Urban areas with many daily commuters often experience a reduction in traffic flow during rush hours. In some urban areas where this reduction in traffic flow occurs, there are popular destinations for leisure that have multiple large parking facilities. Vehicles searching for vacant parking spots drive at a lower vehicle speed, reducing the traffic flow even further. Traffic flow can be improved by using a traffic signal control strategy and a smart parking solution to increase the speed of vehicles searching for vacant parking spots. This thesis combines the use of Model Predictive Control (MPC) in traffic signal control, with a Parking Resource Allocation Model (PRAM) to further improve the traffic flow on the traffic network. The PRAM considers the travel time of all travel routes to the parking areas, as well as the distribution of vehicles toward the parking areas.

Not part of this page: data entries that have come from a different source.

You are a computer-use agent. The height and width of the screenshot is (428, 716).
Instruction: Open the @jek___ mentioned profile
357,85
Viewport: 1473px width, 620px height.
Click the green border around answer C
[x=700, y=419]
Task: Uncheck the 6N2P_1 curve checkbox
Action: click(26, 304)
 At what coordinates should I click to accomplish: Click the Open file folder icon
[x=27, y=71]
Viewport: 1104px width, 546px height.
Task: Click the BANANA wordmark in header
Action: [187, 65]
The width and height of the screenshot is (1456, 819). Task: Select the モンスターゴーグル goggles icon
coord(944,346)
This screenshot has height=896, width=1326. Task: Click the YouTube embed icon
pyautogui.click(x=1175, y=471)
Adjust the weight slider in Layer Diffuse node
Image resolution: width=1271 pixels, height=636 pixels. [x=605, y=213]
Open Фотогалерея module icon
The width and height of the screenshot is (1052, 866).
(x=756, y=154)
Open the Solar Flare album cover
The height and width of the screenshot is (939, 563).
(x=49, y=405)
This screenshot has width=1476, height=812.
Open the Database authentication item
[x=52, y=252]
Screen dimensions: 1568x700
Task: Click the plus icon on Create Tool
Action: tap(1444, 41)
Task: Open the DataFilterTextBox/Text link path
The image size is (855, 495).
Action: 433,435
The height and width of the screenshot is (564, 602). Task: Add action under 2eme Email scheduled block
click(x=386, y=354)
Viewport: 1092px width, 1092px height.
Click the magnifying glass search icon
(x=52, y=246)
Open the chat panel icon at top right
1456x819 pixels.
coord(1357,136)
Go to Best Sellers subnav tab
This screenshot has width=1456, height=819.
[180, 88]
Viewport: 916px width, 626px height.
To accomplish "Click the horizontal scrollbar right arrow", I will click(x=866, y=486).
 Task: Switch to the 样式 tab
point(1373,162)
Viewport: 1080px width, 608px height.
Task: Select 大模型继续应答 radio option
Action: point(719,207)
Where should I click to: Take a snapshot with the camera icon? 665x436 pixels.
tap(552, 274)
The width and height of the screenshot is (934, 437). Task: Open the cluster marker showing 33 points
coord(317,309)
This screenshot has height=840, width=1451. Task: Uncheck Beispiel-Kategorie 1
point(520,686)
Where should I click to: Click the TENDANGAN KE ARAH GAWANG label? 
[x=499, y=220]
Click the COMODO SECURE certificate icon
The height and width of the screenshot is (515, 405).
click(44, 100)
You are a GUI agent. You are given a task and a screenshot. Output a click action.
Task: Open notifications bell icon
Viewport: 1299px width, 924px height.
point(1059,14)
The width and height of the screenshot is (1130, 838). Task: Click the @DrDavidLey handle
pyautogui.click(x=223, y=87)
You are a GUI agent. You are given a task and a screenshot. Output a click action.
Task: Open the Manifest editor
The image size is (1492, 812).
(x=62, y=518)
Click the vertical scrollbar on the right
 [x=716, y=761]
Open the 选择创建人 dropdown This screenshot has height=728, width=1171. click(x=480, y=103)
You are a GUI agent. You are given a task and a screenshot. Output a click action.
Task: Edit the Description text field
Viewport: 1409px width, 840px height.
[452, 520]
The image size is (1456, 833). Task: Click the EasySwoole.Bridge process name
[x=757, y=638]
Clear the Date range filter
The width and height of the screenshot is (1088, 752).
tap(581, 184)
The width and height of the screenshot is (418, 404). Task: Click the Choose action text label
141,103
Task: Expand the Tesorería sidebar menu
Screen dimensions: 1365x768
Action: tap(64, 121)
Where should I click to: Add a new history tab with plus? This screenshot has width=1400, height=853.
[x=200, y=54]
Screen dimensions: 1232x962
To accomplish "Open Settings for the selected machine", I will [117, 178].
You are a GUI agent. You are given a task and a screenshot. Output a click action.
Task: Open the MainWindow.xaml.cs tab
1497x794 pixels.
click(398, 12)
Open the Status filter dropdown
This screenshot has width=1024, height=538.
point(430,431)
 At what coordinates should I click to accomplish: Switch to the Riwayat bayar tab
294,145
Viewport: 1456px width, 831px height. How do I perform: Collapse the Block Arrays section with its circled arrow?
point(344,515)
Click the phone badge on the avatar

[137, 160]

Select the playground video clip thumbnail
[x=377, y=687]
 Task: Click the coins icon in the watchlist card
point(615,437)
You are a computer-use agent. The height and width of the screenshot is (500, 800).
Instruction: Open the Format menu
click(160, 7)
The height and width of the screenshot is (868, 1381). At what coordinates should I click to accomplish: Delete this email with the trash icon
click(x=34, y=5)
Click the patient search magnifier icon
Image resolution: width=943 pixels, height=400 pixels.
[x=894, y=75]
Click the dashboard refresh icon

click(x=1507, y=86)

The performance of the combined MPC and PRAM control strategy is compared using two case studies. In both case studies, the traffic network is a simplified representation of the mall of the Netherlands, located near Leidschendam. The first case study simulates traffic based on the morning rush hours, and the second case study simulates traffic based on the evening rush hours. In both case studies, multiple traffic demands are simulated, based on historical traffic data provided by Rijkswaterstaat. No historical data is provided by the mall of the Netherlands so fictive data is used. The performance of an MPC control strategy, an MPC control strategy with the first PRAM, and an MPC control strategy with the second PRAM is compared with a fixed-time control strategy for these traffic demands. The results show that the MPC control strategy reduces the total time spent and vehicle time loss of all the vehicles for the morning rush hours, but not for the evening rush hours. For one traffic demand, the added PRAMs further reduce the total time spent and vehicle time loss of all the vehicles, in both case studies. For the other traffic demands, the added PRAMs increased the total time spent and vehicle time loss. There is no significant difference between the two PRAMs in terms of the total time spent and vehicle time loss. Furthermore, the distribution of vehicles to the parking areas is more evenly for the second PRAM. Since the parking demand is fictive, future research is necessary with accurate parking demand to ensure that the combined MPC and PRAM further improves the traffic flow on the traffic network of the mall of the Netherlands. Moreover, future research is needed to more accurately predict the travel time of travel routes.